Passage to read
┄┄┄┄┄┄┄┄┄┄

Christmas is coming…

20 Dec

…but I’m stuck in that busy, stressful hell of finishing up work and getting sorted for our trip to Ireland for Christmas. So, despite feeling very festive last week, I’m feeling rather grinch-like today! But I know (or at least I’m hoping) I’ll get over it once the pre-holiday work stress abates.

What’s definitely more fun about this year is that my son is interested in what’s going on. While he’s not saying Santa or anything, he seems to be delighted with all the to-ing and fro-ing and general good cheer. He helped write (ie scrawl on) some cards. We took him to see Santa at London Zoo, complete with reindeers. His childminder has also taken him and the other children she minds to the Santa at the local shopping centre. He likes twiddling with the few decorations we’ve put up and helped me make paper snowflakes last week. We’ve exchanged small gifts and celebrated with friends and family we won’t see over Christmas and New Year. And on Thursday we’ve driving back to Cork, which will involve some hours of tedium in the car but the ferry will be fun. And of course it will be topped off with arrival at Granny’s house!
But becoming a parent has made me evaluate Christmas in a way I haven’t in the past. I’ve been thinking about what I loved about Christmas growing up and what I love about Christmas as an adult. I’ve talked to my husband about how he and his family celebrated Christmas. We’ve also spent a couple of Christmases with his family, so I’ve some experience of their traditions. Like a magpie, I’ve picked over the shiny bits from our pasts as I think about how we’ll create our own family’s traditions. So here are some thoughts on Christmas traditions I’d like our family to continue or develop.

┄┄┄┄┄┄┄┄┄┄

Requirement
Write out the entire blog post above about preparing for Christmas, word for word and without alteration.

┄┄┄┄┄┄┄┄┄┄

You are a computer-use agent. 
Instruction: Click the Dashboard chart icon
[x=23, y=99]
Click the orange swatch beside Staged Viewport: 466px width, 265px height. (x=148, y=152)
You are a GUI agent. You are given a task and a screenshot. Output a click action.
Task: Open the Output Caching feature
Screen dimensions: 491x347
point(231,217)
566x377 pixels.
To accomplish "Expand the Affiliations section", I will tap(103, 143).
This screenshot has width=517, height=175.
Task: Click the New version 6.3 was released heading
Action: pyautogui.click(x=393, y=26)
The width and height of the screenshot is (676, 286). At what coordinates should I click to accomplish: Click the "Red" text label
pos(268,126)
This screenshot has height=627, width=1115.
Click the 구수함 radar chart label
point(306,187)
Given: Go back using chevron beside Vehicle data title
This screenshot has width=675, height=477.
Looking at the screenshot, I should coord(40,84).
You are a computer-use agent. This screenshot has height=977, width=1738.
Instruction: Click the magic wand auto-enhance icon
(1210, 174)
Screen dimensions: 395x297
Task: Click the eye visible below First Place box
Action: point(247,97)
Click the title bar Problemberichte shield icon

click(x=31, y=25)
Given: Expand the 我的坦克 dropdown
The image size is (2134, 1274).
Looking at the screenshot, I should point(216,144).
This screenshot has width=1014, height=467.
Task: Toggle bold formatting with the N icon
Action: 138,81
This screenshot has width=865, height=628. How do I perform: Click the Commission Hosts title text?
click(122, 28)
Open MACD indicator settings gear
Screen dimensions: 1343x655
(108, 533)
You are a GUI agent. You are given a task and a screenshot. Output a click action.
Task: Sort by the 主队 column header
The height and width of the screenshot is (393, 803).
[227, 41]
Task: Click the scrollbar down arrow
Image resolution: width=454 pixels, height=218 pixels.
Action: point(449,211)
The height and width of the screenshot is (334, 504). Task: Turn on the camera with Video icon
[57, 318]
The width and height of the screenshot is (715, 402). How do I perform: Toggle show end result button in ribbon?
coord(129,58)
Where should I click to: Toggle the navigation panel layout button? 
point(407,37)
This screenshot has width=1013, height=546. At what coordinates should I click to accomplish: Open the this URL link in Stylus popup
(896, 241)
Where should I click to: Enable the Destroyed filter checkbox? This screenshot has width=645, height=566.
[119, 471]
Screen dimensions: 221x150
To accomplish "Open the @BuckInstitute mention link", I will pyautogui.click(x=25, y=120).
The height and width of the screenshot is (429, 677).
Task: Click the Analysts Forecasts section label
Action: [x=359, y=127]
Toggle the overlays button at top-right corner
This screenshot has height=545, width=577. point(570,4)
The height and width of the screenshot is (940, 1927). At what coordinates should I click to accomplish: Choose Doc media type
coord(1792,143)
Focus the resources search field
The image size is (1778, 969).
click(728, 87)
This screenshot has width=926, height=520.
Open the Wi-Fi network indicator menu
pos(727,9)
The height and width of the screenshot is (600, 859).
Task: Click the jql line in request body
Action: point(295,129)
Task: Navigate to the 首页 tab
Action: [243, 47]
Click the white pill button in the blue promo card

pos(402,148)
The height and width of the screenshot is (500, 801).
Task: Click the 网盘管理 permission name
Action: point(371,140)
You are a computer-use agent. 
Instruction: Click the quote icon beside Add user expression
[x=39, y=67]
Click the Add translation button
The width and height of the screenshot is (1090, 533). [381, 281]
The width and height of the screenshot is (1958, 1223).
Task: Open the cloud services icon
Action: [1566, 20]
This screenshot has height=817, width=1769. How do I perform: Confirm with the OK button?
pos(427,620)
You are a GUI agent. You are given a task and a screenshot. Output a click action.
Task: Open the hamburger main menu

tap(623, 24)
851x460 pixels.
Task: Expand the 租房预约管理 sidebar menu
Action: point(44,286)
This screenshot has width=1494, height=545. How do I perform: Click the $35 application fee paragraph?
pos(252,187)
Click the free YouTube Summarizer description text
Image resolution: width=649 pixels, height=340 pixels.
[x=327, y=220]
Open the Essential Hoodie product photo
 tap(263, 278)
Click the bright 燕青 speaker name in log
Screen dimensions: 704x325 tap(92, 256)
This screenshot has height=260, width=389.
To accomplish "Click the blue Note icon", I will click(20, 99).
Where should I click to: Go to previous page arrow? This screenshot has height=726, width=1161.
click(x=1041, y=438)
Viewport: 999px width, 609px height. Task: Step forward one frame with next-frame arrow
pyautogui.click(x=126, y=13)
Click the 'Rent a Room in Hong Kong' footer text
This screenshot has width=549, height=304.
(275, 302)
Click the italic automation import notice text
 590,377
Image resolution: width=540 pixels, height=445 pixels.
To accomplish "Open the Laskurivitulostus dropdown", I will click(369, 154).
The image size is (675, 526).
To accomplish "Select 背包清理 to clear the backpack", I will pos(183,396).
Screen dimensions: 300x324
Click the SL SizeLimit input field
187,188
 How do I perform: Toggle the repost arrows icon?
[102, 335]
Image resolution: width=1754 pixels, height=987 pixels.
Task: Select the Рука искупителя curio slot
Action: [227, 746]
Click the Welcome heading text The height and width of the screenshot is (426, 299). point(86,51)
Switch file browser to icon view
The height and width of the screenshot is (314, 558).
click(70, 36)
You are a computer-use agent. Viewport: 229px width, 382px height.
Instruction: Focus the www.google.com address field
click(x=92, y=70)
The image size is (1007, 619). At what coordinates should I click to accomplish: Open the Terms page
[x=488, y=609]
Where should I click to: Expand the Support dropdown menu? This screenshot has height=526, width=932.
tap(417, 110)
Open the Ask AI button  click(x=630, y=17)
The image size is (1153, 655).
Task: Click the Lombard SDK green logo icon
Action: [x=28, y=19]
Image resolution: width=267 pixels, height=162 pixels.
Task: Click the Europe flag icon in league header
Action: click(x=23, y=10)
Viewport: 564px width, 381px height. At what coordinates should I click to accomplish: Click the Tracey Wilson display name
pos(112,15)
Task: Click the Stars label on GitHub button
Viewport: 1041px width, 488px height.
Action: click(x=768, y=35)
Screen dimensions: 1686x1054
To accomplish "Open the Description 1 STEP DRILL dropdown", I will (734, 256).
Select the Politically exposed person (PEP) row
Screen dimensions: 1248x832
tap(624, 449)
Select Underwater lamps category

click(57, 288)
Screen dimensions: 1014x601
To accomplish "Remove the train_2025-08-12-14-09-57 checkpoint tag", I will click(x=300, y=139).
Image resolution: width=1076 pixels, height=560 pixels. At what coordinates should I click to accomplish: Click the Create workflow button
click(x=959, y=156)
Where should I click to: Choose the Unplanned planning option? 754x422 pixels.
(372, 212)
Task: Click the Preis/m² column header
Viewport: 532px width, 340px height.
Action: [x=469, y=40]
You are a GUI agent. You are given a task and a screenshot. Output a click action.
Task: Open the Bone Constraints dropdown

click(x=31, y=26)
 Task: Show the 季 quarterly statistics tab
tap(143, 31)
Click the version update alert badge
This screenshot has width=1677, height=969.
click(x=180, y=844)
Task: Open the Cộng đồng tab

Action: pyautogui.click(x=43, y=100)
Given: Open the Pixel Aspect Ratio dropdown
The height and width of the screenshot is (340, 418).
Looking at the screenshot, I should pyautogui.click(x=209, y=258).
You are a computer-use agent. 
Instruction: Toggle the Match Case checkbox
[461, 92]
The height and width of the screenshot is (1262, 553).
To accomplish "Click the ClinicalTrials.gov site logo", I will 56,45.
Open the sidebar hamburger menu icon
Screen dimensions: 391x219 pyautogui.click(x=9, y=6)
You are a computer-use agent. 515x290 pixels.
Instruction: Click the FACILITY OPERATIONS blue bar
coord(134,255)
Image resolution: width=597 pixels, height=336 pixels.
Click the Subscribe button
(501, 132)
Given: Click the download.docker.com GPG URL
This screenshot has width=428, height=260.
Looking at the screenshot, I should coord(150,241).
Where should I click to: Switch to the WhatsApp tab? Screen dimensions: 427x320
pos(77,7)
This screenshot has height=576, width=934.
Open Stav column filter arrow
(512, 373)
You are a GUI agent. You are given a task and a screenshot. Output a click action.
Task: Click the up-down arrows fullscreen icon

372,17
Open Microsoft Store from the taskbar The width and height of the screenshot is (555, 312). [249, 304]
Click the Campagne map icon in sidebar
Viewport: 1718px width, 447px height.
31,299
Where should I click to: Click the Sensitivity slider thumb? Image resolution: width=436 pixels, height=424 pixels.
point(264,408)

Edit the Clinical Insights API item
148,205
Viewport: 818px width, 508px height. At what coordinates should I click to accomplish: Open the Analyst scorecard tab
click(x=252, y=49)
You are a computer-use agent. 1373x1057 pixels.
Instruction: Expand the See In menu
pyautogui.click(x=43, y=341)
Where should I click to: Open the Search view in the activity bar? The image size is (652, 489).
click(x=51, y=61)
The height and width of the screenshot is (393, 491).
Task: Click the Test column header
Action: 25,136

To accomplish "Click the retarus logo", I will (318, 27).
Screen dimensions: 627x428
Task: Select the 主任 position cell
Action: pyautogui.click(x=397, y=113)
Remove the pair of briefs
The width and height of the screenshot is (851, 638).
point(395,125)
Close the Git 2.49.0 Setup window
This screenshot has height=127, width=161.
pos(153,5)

┄┄┄┄┄┄┄┄┄┄

Exercise response
Christmas is coming…

20 Dec

…but I’m stuck in that busy, stressful hell of finishing up work and getting sorted for our trip to Ireland for Christmas. So, despite feeling very festive last week, I’m feeling rather grinch-like today! But I know (or at least I’m hoping) I’ll get over it once the pre-holiday work stress abates.

What’s definitely more fun about this year is that my son is interested in what’s going on. While he’s not saying Santa or anything, he seems to be delighted with all the to-ing and fro-ing and general good cheer. He helped write (ie scrawl on) some cards. We took him to see Santa at London Zoo, complete with reindeers. His childminder has also taken him and the other children she minds to the Santa at the local shopping centre. He likes twiddling with the few decorations we’ve put up and helped me make paper snowflakes last week. We’ve exchanged small gifts and celebrated with friends and family we won’t see over Christmas and New Year. And on Thursday we’ve driving back to Cork, which will involve some hours of tedium in the car but the ferry will be fun. And of course it will be topped off with arrival at Granny’s house!
But becoming a parent has made me evaluate Christmas in a way I haven’t in the past. I’ve been thinking about what I loved about Christmas growing up and what I love about Christmas as an adult. I’ve talked to my husband about how he and his family celebrated Christmas. We’ve also spent a couple of Christmases with his family, so I’ve some experience of their traditions. Like a magpie, I’ve picked over the shiny bits from our pasts as I think about how we’ll create our own family’s traditions. So here are some thoughts on Christmas traditions I’d like our family to continue or develop.